» STUDY MATERIAL
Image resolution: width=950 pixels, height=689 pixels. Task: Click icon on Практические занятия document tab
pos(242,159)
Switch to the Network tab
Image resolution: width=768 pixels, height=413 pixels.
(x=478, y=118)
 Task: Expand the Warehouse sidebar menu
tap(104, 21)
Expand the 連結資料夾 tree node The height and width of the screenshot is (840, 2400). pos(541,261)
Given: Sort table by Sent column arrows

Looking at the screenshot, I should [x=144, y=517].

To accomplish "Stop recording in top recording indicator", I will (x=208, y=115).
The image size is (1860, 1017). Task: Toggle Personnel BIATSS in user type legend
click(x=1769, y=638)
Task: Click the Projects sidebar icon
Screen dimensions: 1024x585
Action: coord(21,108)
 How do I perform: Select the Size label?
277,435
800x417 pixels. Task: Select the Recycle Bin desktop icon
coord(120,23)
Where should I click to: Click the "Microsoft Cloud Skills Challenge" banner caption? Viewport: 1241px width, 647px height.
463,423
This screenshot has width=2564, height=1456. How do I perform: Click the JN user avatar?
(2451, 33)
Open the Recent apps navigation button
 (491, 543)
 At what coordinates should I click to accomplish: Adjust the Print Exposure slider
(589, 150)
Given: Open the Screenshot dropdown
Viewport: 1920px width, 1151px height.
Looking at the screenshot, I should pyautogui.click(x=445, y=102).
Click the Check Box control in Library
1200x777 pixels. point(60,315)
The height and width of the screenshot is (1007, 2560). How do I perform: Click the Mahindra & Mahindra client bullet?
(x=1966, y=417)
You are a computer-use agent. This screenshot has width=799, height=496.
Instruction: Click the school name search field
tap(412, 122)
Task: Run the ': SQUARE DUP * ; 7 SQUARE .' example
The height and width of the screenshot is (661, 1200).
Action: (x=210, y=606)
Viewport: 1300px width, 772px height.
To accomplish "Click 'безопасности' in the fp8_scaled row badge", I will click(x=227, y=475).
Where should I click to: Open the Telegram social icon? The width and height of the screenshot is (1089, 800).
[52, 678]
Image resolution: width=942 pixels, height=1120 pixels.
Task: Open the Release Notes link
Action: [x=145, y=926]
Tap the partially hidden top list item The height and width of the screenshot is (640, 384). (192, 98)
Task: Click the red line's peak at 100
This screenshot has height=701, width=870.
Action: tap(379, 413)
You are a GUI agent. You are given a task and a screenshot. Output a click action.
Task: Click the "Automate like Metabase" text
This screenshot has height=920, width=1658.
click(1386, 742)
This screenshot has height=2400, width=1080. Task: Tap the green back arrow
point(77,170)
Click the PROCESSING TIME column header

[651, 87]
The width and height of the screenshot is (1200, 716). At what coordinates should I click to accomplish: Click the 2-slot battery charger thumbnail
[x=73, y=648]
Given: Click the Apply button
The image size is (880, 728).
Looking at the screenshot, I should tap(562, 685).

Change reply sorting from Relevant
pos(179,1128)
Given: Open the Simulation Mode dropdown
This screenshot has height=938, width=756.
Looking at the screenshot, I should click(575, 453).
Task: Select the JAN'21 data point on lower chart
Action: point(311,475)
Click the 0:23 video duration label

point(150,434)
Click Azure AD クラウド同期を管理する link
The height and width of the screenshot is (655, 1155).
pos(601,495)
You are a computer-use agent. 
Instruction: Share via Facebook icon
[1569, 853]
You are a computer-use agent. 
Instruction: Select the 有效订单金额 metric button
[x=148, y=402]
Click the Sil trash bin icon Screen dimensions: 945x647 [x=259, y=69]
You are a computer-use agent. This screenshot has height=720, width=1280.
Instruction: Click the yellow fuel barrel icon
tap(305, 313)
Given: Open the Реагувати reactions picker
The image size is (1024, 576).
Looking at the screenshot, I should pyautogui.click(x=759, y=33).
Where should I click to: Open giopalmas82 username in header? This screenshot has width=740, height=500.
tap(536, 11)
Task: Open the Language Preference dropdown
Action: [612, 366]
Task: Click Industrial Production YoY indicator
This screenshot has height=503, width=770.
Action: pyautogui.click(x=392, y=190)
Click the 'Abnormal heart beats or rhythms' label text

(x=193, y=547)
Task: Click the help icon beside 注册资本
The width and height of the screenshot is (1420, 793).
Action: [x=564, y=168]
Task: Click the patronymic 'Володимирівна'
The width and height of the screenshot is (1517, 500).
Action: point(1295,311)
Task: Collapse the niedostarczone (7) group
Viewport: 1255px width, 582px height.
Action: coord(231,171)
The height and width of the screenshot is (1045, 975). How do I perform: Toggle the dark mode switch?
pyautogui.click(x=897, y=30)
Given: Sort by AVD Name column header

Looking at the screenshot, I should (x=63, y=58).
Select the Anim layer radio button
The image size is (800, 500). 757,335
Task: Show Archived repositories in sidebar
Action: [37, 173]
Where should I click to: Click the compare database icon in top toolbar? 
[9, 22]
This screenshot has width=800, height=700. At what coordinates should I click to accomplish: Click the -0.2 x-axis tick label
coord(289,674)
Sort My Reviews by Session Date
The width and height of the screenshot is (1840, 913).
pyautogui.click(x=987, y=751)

» REQUIRED WORK
Retype the material above, line by line, exactly.

» RESPONSE TO THIS EXERCISE
Image resolution: width=950 pixels, height=689 pixels. Task: Click icon on Практические занятия document tab
pos(242,159)
Switch to the Network tab
Image resolution: width=768 pixels, height=413 pixels.
(x=478, y=118)
 Task: Expand the Warehouse sidebar menu
tap(104, 21)
Expand the 連結資料夾 tree node The height and width of the screenshot is (840, 2400). pos(541,261)
Given: Sort table by Sent column arrows

Looking at the screenshot, I should [x=144, y=517].

To accomplish "Stop recording in top recording indicator", I will (x=208, y=115).
The image size is (1860, 1017). Task: Toggle Personnel BIATSS in user type legend
click(x=1769, y=638)
Task: Click the Projects sidebar icon
Screen dimensions: 1024x585
Action: coord(21,108)
 How do I perform: Select the Size label?
277,435
800x417 pixels. Task: Select the Recycle Bin desktop icon
coord(120,23)
Where should I click to: Click the "Microsoft Cloud Skills Challenge" banner caption? Viewport: 1241px width, 647px height.
463,423
This screenshot has width=2564, height=1456. How do I perform: Click the JN user avatar?
(2451, 33)
Open the Recent apps navigation button
 (491, 543)
 At what coordinates should I click to accomplish: Adjust the Print Exposure slider
(589, 150)
Given: Open the Screenshot dropdown
Viewport: 1920px width, 1151px height.
Looking at the screenshot, I should pyautogui.click(x=445, y=102).
Click the Check Box control in Library
1200x777 pixels. point(60,315)
The height and width of the screenshot is (1007, 2560). How do I perform: Click the Mahindra & Mahindra client bullet?
(x=1966, y=417)
You are a computer-use agent. This screenshot has width=799, height=496.
Instruction: Click the school name search field
tap(412, 122)
Task: Run the ': SQUARE DUP * ; 7 SQUARE .' example
The height and width of the screenshot is (661, 1200).
Action: (x=210, y=606)
Viewport: 1300px width, 772px height.
To accomplish "Click 'безопасности' in the fp8_scaled row badge", I will click(x=227, y=475).
Where should I click to: Open the Telegram social icon? The width and height of the screenshot is (1089, 800).
[52, 678]
Image resolution: width=942 pixels, height=1120 pixels.
Task: Open the Release Notes link
Action: [x=145, y=926]
Tap the partially hidden top list item The height and width of the screenshot is (640, 384). (192, 98)
Task: Click the red line's peak at 100
This screenshot has height=701, width=870.
Action: tap(379, 413)
You are a GUI agent. You are given a task and a screenshot. Output a click action.
Task: Click the "Automate like Metabase" text
This screenshot has height=920, width=1658.
click(1386, 742)
This screenshot has height=2400, width=1080. Task: Tap the green back arrow
point(77,170)
Click the PROCESSING TIME column header

[651, 87]
The width and height of the screenshot is (1200, 716). At what coordinates should I click to accomplish: Click the 2-slot battery charger thumbnail
[x=73, y=648]
Given: Click the Apply button
The image size is (880, 728).
Looking at the screenshot, I should tap(562, 685).

Change reply sorting from Relevant
pos(179,1128)
Given: Open the Simulation Mode dropdown
This screenshot has height=938, width=756.
Looking at the screenshot, I should click(575, 453).
Task: Select the JAN'21 data point on lower chart
Action: point(311,475)
Click the 0:23 video duration label

point(150,434)
Click Azure AD クラウド同期を管理する link
The height and width of the screenshot is (655, 1155).
pos(601,495)
You are a computer-use agent. 
Instruction: Share via Facebook icon
[1569, 853]
You are a computer-use agent. 
Instruction: Select the 有效订单金额 metric button
[x=148, y=402]
Click the Sil trash bin icon Screen dimensions: 945x647 [x=259, y=69]
You are a computer-use agent. This screenshot has height=720, width=1280.
Instruction: Click the yellow fuel barrel icon
tap(305, 313)
Given: Open the Реагувати reactions picker
The image size is (1024, 576).
Looking at the screenshot, I should pyautogui.click(x=759, y=33).
Where should I click to: Open giopalmas82 username in header? This screenshot has width=740, height=500.
tap(536, 11)
Task: Open the Language Preference dropdown
Action: [612, 366]
Task: Click Industrial Production YoY indicator
This screenshot has height=503, width=770.
Action: pyautogui.click(x=392, y=190)
Click the 'Abnormal heart beats or rhythms' label text

(x=193, y=547)
Task: Click the help icon beside 注册资本
The width and height of the screenshot is (1420, 793).
Action: [x=564, y=168]
Task: Click the patronymic 'Володимирівна'
The width and height of the screenshot is (1517, 500).
Action: point(1295,311)
Task: Collapse the niedostarczone (7) group
Viewport: 1255px width, 582px height.
Action: coord(231,171)
The height and width of the screenshot is (1045, 975). How do I perform: Toggle the dark mode switch?
pyautogui.click(x=897, y=30)
Given: Sort by AVD Name column header

Looking at the screenshot, I should (x=63, y=58).
Select the Anim layer radio button
The image size is (800, 500). 757,335
Task: Show Archived repositories in sidebar
Action: [37, 173]
Where should I click to: Click the compare database icon in top toolbar? 
[9, 22]
This screenshot has width=800, height=700. At what coordinates should I click to accomplish: Click the -0.2 x-axis tick label
coord(289,674)
Sort My Reviews by Session Date
The width and height of the screenshot is (1840, 913).
pyautogui.click(x=987, y=751)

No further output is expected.